(To do): Go to the line containing "Viewport: 1389px width, 868px" and retype it and every later line exactly as written, up to the last line of the entries. Keep pictures out.

▼

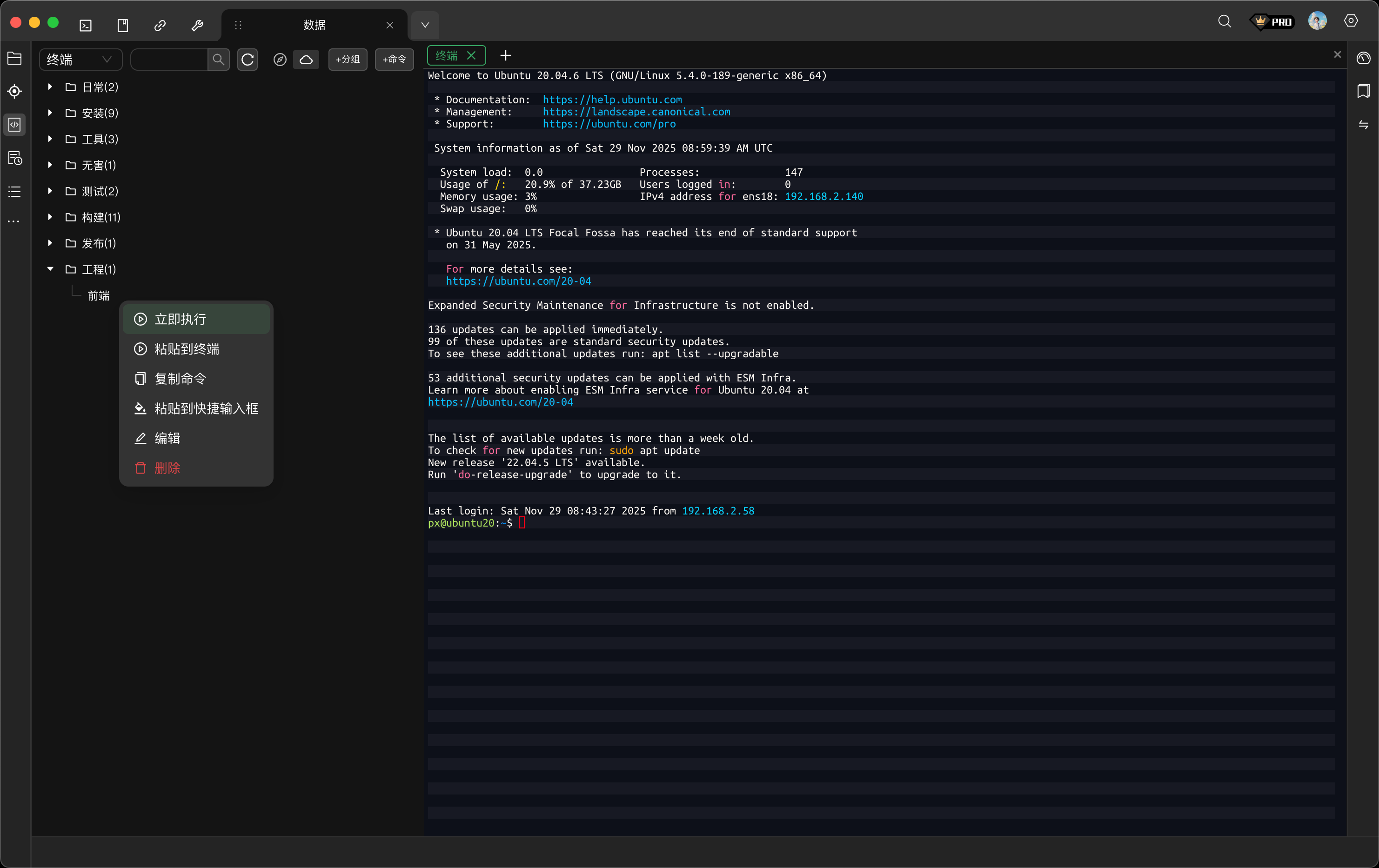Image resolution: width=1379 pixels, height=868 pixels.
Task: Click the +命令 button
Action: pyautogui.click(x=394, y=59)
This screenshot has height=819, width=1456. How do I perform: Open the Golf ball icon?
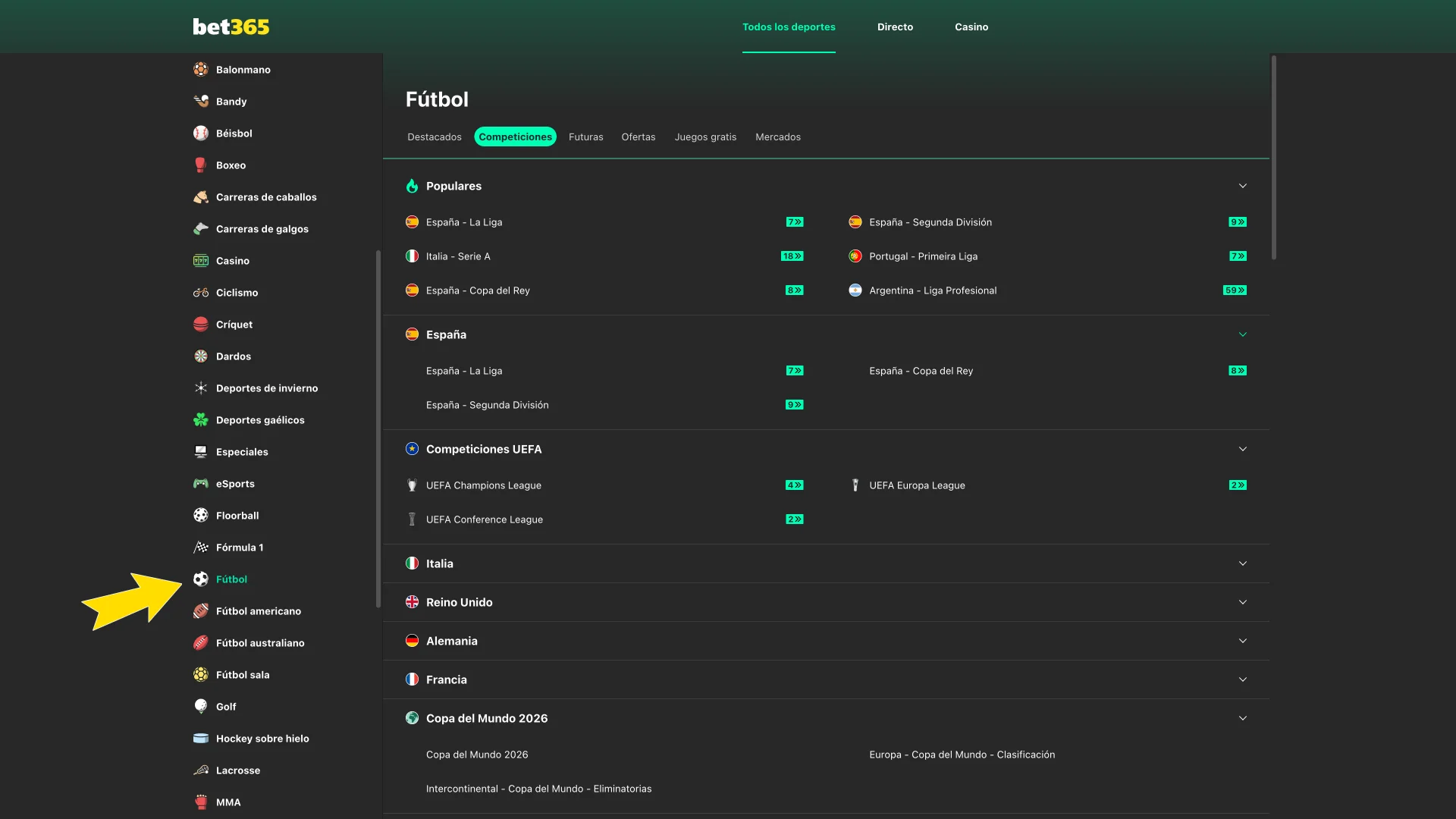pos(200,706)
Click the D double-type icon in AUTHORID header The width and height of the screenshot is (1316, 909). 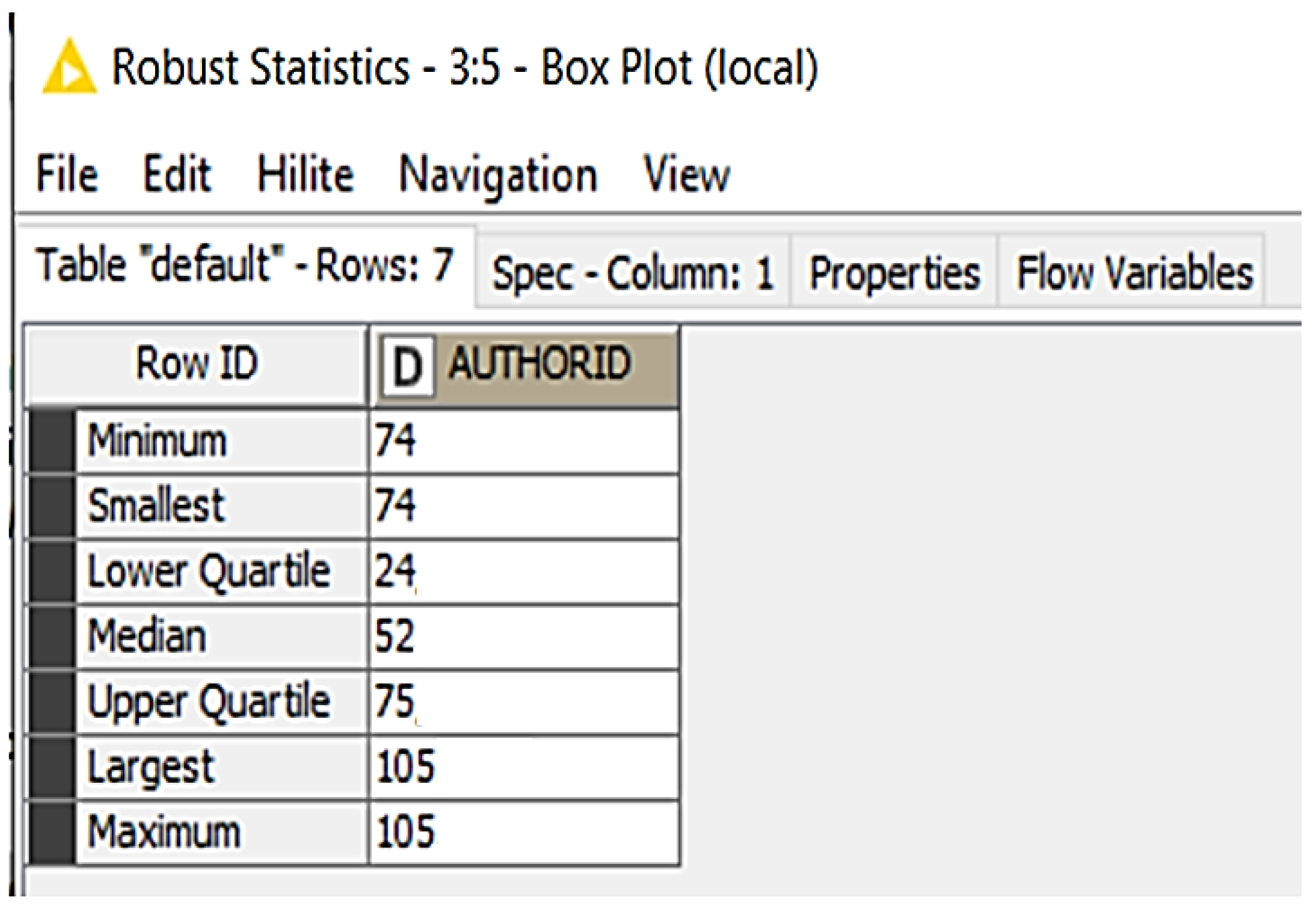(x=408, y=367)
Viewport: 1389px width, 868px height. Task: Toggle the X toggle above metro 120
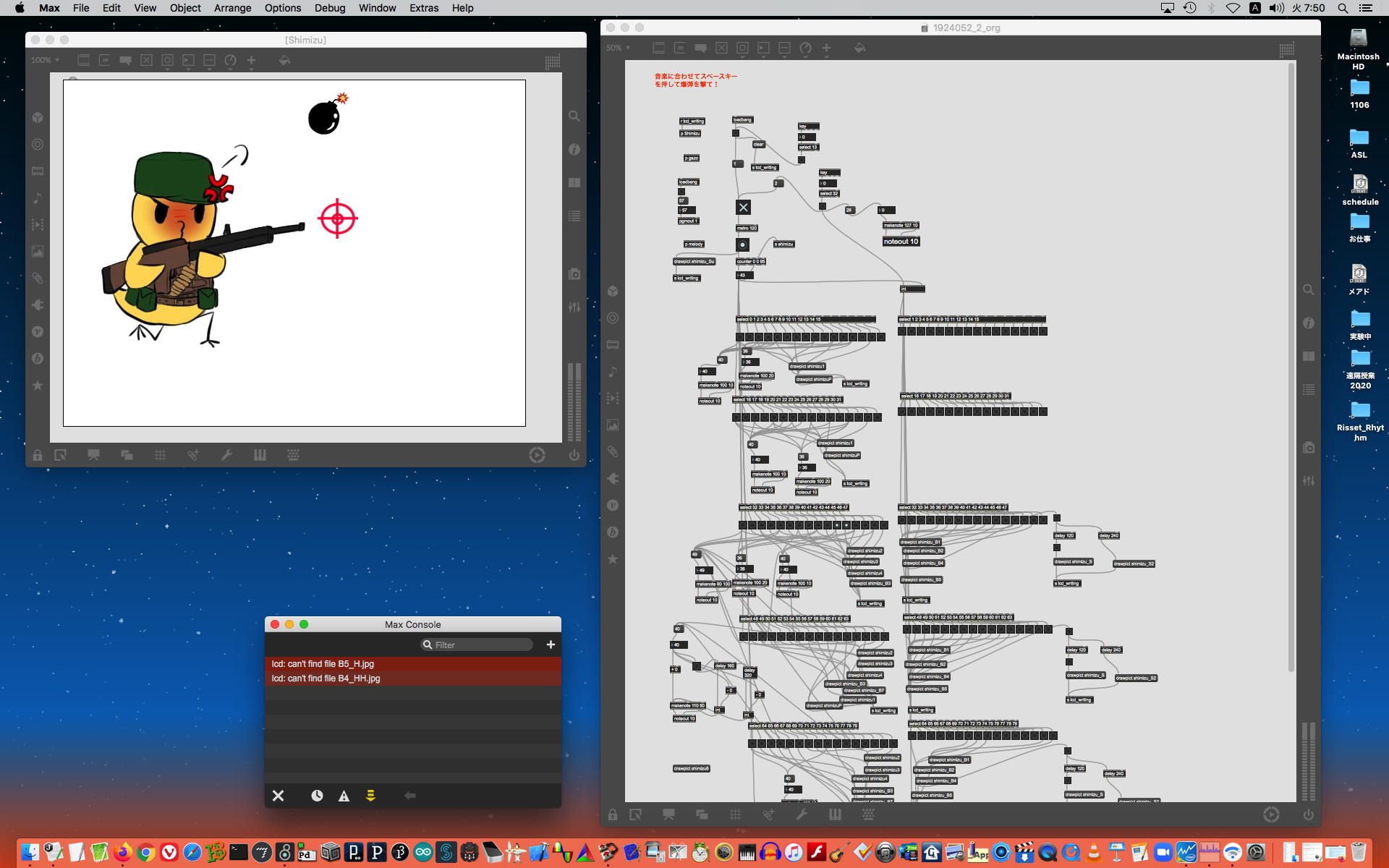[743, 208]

▲

(Answer section):
Viewport: 1389px width, 868px height. Task: Toggle the X toggle above metro 120
[743, 208]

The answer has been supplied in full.